→ PARTS OF THE EXERCISE
**A.** List the names of the panelists in the passage on venture capital.
**B.** Please rewrite the rows starting at the row containing "นโยบายการใช้คุกกี้ (628, 1044)" and ending at the last row, with "screenshot" replaced by "image" and everything else unchanged. Leave the pictures out.

→ PASSAGE SHOWN
* start *
A VC Revolution In The Making

Last night I was invited to attend (thank you Brenda Chia, president AAAIM) the panel discussion “Market Changeup: Fund Management as a Business”, with Priya Mathur (Board director of CalPERS, California Public Employees’ Retirement System; one of the biggest investor in LPs and VC funds), David Fann (President & Chief Executive Officer, PCG Asset Management), Jan Le Chang (Vice President, Centinela Capital Partners), Phil Phleger (Morgan Lewis) and Bob Grady (Managing Director, Carlyle Ventures).

Compared to last year (written up here) the opinion of the people at the top of the innovation food chain was remarkably introspective:

Venture Capital is broken in some fundamental way.
So much so that PCG predicts a revolution and a complete redesign of the Venture Capital model, with CalPERS nodding in agreement. CalPERS has gone from a yearly review of their asset allocation to quarterly and is currently debating new hybrid asset allocation models. That means less dependency on VC, and more on other vehicles. At the same time it is looking to reduce its relationships to only the top quartile VCs and getting out of the mid and bottom tier ones altogether. Annex funds, created to fill the void of fleeing late stage investors, are not found to be interesting as the majority of the funds currently in the pipeline will not produce positive returns anyway.

The sentiment from the fund managers was that they are literally “fed up with the rock star parties from VCs that don’t produce returns”. A conclusion clearly not received by all funds as we hear (from a trusted source) that general partners at a downtown Palo Alto walking-dead VC firm are still fetching $1M yearly salaries each, this year.

Everything is going to change.
VC is not dead, but everything is under review. Fund managers are now for the first time talking to each other to fundamentally change the outcome of the game, regardless of the state of the economy. They all admitted that none of the widely used mathematical risk models prevented the precarious situation that now forces even CalPERS to pay close attention to its balance sheet and carefully manage available investment cash.
* end *
→ DATA EXCERPTS
* start *
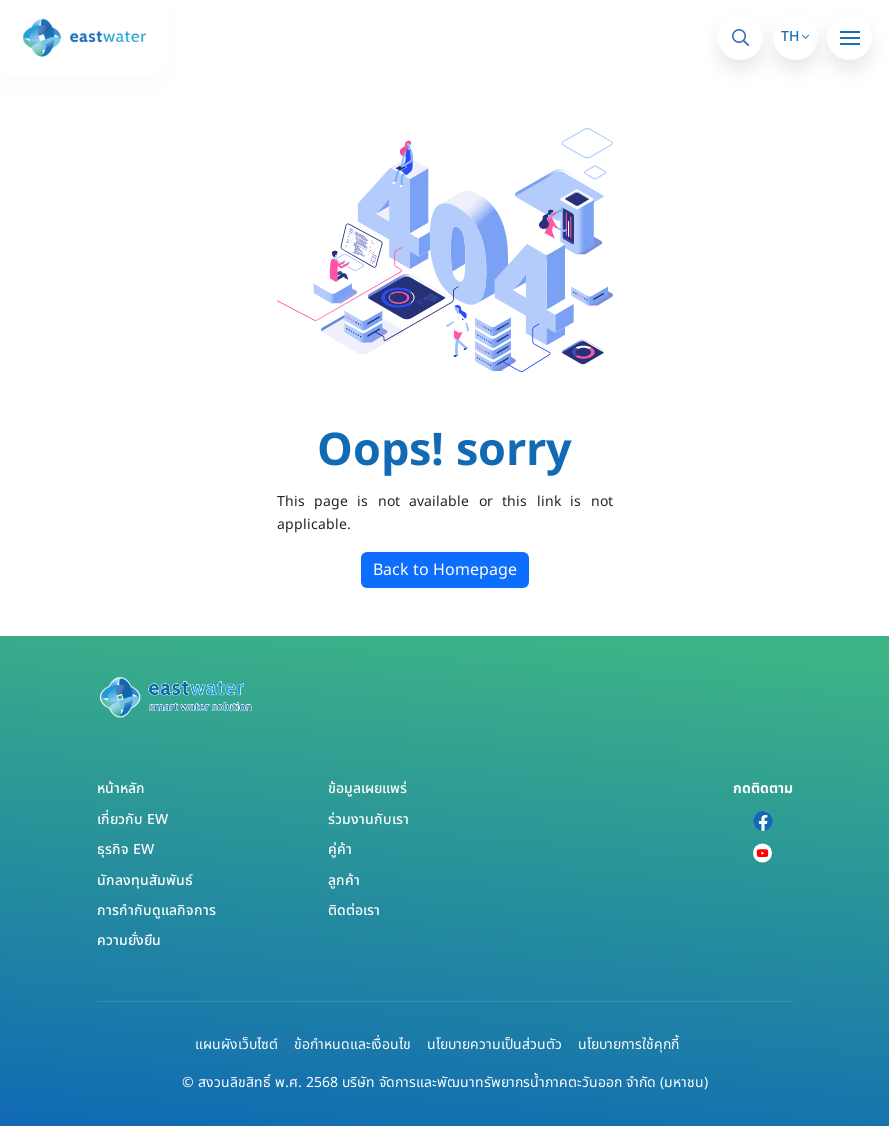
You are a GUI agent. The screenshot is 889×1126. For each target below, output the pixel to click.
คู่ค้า (340, 849)
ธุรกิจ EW (125, 849)
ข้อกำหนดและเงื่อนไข (352, 1044)
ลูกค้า (344, 880)
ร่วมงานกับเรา (368, 819)
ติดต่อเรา (354, 910)
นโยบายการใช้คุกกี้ (628, 1044)
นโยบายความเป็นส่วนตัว (494, 1044)
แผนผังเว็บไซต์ (236, 1044)
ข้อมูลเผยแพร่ (367, 788)
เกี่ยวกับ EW (132, 819)
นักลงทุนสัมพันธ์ (145, 880)
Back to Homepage (445, 570)
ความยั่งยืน (129, 940)
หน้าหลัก (121, 788)
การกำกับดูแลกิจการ (156, 910)
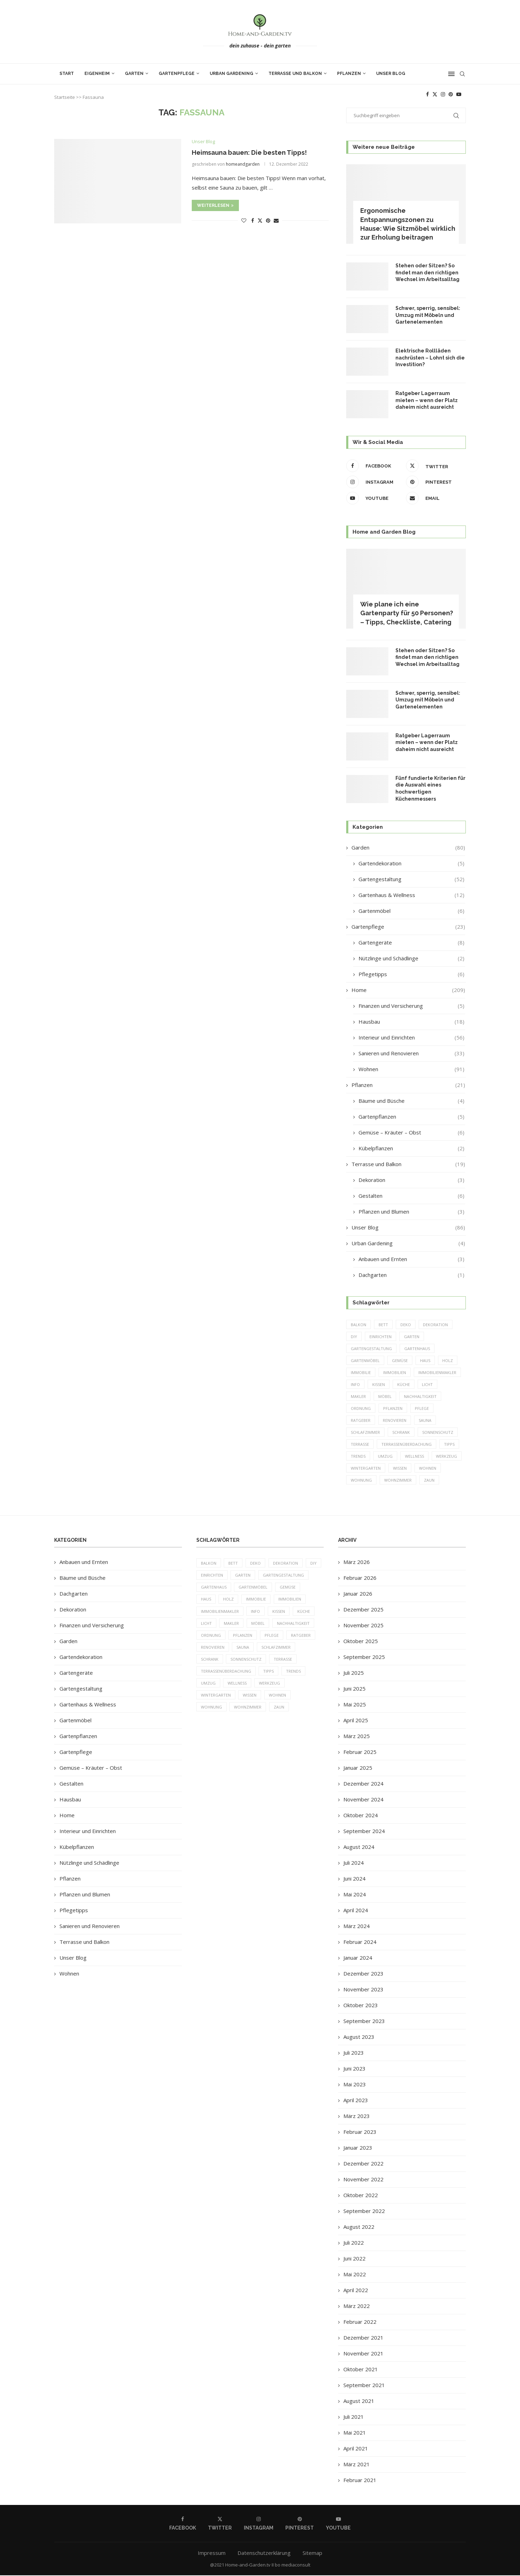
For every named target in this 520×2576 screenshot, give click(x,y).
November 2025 (363, 1626)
* end *
→ ANSWERS
**A.** Priya Mathur, David Fann, Jan Le Chang, Phil Phleger, Bob Grady

**B.**
นโยบายการใช้คุกกี้ (628, 1044)
นโยบายความเป็นส่วนตัว (494, 1044)
แผนผังเว็บไซต์ (236, 1044)
ข้อมูลเผยแพร่ (367, 788)
เกี่ยวกับ EW (132, 819)
นักลงทุนสัมพันธ์ (145, 880)
Back to Homepage (445, 570)
ความยั่งยืน (129, 940)
หน้าหลัก (121, 788)
การกำกับดูแลกิจการ (156, 910)
For every named target in this 520×2576 image, give click(x,y).
November 2025 (363, 1626)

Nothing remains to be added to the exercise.